Let $M$ be an oriented, compact, differentiable manifold with some Riemmanian metric $g$, so that $(M,g)$ has a nice volume form and one can define $L^2(M,g)$ as the completion of $C^\infty(M)$ under the inner product induced by the volume form (one can similarly define $L^2$ spaces of arbitrary forms). Since $M$ is compact, all of the $L^2(M,g)$ are essentially the same for any metric $g$. The Laplacian is defined naturally as $\Delta = -*d*d$, and the Hodge theorem says that its eigenfunctions form a basis for $L^2(M,g)$.

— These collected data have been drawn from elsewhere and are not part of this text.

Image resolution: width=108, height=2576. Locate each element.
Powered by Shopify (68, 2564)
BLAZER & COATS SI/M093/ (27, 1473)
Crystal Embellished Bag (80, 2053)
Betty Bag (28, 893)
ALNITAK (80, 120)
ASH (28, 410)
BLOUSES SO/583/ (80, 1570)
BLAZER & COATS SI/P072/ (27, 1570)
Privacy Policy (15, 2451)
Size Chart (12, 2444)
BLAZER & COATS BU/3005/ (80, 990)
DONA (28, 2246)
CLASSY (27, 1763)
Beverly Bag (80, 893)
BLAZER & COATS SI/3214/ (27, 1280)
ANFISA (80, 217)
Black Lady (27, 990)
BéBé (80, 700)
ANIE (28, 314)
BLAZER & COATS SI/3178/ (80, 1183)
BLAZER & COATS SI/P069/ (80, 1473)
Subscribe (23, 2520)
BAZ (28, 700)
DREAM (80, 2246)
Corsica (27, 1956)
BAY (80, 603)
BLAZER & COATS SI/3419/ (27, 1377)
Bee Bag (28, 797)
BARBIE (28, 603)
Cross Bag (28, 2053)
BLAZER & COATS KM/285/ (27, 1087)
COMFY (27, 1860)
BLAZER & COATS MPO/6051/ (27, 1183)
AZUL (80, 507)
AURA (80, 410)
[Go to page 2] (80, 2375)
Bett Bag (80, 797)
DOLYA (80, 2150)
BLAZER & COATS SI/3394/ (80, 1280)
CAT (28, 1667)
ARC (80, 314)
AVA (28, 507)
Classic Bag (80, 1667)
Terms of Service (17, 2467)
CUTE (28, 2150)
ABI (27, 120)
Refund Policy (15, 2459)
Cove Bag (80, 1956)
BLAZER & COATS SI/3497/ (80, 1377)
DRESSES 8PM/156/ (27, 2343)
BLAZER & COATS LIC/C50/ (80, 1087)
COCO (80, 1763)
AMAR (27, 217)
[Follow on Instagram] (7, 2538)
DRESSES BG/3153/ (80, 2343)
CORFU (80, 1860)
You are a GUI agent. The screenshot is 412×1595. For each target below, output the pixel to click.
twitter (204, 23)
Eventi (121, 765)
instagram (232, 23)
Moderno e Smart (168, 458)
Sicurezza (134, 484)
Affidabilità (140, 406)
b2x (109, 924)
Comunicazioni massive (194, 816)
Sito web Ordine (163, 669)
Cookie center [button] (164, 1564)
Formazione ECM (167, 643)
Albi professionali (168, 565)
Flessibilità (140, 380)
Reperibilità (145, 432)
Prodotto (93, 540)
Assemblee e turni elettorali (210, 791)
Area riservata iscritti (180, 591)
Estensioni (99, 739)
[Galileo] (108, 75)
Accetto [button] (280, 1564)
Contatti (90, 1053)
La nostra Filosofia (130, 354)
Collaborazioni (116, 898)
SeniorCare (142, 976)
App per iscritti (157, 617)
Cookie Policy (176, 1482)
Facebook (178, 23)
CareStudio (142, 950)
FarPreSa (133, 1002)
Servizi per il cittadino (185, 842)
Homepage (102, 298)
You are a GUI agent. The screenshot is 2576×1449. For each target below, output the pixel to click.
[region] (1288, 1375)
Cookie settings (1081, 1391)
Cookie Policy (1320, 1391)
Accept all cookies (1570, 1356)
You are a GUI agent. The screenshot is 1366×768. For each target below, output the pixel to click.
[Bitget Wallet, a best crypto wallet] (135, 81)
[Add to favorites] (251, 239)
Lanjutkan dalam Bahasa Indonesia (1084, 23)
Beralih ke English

Now if $M = S^1$ and $g$ is the natural metric induced by the covering of $\mathbb{R}$ then $\Delta = -\frac{d}{dx^2}$ and the eigenfunctions are $e^{in\cdot}$. Carleson's theorem states that, unlike an arbitrary basis for $L^2(S^1)$, the convergence of the trigonometric polynomials is pointwise convergence almost everywhere.

Is it suspected that this pointwise almost everywhere convergence of $\Delta$ eigenfunction expansions holds over $L^2(M,g)$ for any compact manifold $(M,g)$ with Laplacian $\Delta$? What about for $L^2$ spaces of forms? Are there any known counter-examples?